● **Exercise**: Copy the lines of the material verbatim, starting at the line containing "Open chart settings gear icon" and ending at the line containing "tap(399, 449)".

● **Provided entries**:
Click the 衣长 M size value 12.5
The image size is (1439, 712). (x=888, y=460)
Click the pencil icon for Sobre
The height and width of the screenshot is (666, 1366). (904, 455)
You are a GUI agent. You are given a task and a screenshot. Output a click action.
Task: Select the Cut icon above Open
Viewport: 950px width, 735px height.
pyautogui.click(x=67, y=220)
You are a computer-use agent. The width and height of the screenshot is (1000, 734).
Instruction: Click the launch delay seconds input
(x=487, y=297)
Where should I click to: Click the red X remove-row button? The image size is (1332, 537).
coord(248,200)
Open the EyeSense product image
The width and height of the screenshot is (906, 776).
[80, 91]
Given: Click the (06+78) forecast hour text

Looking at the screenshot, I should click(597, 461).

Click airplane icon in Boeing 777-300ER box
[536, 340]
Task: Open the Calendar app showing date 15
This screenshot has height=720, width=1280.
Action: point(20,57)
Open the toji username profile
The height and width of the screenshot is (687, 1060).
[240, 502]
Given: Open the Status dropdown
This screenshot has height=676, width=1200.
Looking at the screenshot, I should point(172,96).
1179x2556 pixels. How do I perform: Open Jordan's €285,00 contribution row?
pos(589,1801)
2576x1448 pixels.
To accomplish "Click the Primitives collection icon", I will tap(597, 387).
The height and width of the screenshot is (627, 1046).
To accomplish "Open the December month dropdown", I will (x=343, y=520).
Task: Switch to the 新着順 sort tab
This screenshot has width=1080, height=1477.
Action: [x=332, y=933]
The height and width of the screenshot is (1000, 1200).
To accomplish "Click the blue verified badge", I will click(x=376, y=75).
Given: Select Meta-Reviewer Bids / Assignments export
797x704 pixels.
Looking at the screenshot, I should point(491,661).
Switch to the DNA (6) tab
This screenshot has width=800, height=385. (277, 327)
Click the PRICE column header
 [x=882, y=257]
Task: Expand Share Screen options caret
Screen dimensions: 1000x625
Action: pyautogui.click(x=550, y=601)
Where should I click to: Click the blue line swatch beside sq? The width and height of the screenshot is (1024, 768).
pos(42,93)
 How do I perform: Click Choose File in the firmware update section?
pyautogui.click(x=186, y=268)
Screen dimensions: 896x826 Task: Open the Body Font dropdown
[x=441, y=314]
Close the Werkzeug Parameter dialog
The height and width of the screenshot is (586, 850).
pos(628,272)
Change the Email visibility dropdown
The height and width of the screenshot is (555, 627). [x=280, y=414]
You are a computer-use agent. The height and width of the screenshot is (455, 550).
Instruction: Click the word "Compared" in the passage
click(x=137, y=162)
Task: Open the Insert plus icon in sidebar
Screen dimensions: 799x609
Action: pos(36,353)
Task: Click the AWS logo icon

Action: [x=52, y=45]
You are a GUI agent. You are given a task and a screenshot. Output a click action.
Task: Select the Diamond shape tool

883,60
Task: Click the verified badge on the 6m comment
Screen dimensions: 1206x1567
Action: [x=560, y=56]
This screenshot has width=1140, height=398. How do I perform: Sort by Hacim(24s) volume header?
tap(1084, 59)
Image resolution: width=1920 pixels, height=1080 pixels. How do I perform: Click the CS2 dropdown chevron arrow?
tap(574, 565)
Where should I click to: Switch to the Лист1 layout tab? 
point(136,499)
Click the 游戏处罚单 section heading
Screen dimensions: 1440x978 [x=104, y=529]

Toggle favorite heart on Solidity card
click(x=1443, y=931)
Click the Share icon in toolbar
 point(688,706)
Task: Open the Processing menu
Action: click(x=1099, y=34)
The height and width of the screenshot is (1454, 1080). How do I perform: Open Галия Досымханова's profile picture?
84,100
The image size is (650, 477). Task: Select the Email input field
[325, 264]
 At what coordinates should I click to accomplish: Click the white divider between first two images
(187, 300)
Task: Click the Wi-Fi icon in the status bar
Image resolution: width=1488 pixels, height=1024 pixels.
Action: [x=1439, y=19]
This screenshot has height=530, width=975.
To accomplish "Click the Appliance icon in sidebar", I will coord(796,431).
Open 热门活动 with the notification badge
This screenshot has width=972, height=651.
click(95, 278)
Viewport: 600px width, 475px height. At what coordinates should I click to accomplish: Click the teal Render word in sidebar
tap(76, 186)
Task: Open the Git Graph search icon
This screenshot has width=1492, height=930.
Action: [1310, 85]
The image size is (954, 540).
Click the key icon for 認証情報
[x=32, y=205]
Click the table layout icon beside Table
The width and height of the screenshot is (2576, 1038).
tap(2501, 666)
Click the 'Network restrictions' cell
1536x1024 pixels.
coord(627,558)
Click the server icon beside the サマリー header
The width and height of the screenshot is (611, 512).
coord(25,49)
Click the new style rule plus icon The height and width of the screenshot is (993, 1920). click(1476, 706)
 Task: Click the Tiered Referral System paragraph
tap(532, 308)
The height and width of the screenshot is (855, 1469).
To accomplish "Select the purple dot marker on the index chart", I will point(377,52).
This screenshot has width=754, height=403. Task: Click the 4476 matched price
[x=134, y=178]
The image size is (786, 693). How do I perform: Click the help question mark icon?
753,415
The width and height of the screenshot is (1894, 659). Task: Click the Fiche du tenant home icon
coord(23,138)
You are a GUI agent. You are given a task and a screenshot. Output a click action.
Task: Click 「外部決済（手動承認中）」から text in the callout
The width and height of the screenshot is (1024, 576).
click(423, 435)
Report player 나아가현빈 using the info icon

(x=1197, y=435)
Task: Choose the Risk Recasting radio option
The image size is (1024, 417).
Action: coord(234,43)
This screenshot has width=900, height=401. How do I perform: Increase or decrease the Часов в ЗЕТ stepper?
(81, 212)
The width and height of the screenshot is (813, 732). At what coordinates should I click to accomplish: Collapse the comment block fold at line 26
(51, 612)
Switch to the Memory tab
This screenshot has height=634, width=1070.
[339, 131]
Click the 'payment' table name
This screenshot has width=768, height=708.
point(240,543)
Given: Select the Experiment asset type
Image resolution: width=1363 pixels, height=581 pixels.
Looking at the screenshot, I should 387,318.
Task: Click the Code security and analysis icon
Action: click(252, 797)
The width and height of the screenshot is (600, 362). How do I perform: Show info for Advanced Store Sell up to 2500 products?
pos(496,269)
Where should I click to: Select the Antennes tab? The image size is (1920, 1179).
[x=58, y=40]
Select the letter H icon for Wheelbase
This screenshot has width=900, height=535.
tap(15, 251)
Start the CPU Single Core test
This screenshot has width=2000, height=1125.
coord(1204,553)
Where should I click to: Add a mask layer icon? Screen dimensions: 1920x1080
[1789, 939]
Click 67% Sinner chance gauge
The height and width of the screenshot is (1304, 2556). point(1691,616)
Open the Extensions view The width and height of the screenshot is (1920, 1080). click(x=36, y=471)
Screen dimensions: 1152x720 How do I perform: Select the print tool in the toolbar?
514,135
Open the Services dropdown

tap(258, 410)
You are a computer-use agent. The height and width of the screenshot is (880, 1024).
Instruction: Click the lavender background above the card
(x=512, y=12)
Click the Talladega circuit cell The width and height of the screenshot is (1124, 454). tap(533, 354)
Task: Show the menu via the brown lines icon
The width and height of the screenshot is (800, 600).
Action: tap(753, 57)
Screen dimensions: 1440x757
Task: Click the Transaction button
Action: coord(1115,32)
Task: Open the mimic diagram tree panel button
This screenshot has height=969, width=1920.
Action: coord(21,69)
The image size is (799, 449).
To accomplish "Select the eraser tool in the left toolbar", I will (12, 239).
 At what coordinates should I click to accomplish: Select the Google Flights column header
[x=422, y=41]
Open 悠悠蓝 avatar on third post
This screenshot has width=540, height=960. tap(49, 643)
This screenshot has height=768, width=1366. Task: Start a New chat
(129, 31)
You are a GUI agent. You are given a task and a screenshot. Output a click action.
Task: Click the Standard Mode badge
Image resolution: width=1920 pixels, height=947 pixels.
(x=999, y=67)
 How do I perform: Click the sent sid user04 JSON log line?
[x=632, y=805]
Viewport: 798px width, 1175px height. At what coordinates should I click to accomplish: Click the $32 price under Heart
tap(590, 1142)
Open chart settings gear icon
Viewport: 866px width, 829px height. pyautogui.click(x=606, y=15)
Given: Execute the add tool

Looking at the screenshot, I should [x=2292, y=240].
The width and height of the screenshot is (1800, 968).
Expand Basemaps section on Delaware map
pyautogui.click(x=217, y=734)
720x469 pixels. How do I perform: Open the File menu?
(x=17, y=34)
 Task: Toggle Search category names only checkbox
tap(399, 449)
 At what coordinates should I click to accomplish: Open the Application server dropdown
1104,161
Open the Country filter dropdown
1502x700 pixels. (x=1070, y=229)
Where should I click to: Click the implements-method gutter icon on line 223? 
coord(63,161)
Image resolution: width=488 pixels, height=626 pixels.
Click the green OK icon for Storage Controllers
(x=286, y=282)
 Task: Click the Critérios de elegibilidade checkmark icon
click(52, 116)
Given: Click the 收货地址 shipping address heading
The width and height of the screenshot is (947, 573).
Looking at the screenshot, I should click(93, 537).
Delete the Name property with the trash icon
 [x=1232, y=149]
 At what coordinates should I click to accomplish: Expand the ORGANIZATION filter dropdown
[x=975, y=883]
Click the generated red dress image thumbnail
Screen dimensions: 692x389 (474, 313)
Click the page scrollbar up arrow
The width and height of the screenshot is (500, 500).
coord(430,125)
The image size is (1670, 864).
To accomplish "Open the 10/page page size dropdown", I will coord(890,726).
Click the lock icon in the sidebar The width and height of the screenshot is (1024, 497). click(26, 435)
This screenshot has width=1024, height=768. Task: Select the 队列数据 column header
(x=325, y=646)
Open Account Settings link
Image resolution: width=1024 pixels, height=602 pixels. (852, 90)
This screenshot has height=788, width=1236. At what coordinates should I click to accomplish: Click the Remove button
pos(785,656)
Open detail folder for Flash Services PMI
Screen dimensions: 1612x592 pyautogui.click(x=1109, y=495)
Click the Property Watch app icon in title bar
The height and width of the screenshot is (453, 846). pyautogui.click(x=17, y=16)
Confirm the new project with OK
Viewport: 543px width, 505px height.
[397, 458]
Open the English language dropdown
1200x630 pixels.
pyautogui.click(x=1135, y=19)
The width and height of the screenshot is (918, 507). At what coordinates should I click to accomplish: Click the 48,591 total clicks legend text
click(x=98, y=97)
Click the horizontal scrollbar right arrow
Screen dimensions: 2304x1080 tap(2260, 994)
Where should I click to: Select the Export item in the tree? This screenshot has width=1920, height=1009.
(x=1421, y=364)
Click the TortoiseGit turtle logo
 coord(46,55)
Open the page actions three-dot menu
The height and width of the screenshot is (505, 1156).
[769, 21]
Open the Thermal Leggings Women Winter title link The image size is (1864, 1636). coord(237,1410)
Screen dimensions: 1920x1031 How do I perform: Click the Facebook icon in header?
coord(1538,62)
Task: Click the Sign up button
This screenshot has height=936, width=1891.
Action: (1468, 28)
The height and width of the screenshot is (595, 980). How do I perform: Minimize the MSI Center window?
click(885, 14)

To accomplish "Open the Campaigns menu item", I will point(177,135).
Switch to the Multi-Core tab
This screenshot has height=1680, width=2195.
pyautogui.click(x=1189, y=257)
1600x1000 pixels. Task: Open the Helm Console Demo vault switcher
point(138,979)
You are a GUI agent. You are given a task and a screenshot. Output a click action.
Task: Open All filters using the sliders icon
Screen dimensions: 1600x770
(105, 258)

● **Correct output**:
Open chart settings gear icon
Viewport: 866px width, 829px height. pyautogui.click(x=606, y=15)
Given: Execute the add tool

Looking at the screenshot, I should [x=2292, y=240].
The width and height of the screenshot is (1800, 968).
Expand Basemaps section on Delaware map
pyautogui.click(x=217, y=734)
720x469 pixels. How do I perform: Open the File menu?
(x=17, y=34)
 Task: Toggle Search category names only checkbox
tap(399, 449)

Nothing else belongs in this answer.